Monsieur de Givenchy and l'Eau de Vetiver were launched in 1957 and 1959, respectively, followed in 1970 by the launch of the female fragrance Givenchy III with the slogan "Who knows why one is reminded of a particular woman and not another one? Givenchy III gives memories to men." The success of Parfums Givenchy led to the construction of a factory in Beauvais.
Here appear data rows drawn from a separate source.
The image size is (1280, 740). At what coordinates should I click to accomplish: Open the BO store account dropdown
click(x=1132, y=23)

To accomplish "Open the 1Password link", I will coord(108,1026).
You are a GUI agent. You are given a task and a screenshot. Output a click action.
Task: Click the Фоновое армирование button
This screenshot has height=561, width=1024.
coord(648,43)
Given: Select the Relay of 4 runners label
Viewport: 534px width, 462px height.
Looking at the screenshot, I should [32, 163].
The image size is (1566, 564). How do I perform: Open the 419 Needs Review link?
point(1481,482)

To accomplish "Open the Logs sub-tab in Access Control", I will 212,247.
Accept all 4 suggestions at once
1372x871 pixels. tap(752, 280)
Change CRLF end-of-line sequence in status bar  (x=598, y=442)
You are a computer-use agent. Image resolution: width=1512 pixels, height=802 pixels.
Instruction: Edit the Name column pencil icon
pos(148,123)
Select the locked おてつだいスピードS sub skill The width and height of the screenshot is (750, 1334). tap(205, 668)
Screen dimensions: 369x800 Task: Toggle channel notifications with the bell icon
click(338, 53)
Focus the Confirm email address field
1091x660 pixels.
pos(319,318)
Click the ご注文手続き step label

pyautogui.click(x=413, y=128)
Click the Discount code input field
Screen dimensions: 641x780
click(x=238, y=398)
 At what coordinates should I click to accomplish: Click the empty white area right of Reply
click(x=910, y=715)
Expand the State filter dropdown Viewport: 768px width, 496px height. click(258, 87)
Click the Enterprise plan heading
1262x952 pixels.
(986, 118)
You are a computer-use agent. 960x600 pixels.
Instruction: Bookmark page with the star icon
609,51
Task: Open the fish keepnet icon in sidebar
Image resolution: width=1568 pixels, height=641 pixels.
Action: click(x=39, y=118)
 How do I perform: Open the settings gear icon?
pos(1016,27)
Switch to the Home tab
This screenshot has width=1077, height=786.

Famous patrons include the Guinness, Grimaldi and Kennedy families, who famously wore Givenchy clothes to the funeral of John F. Kennedy.

Hubert de Givenchy created the “4G” logo for the brand and a cosmetic line launched in the United States.

Some of Givenchy's successful fragrances include Ysatis, Amarige, Organza, Very Irresistible, Ange ou Démon, Dahlia noir (2011) for women, and Monsieur de Givenchy (first fragrance for men, 1959), Gentleman, Pi, Givenchy pour Homme, Vetyver and Play for men.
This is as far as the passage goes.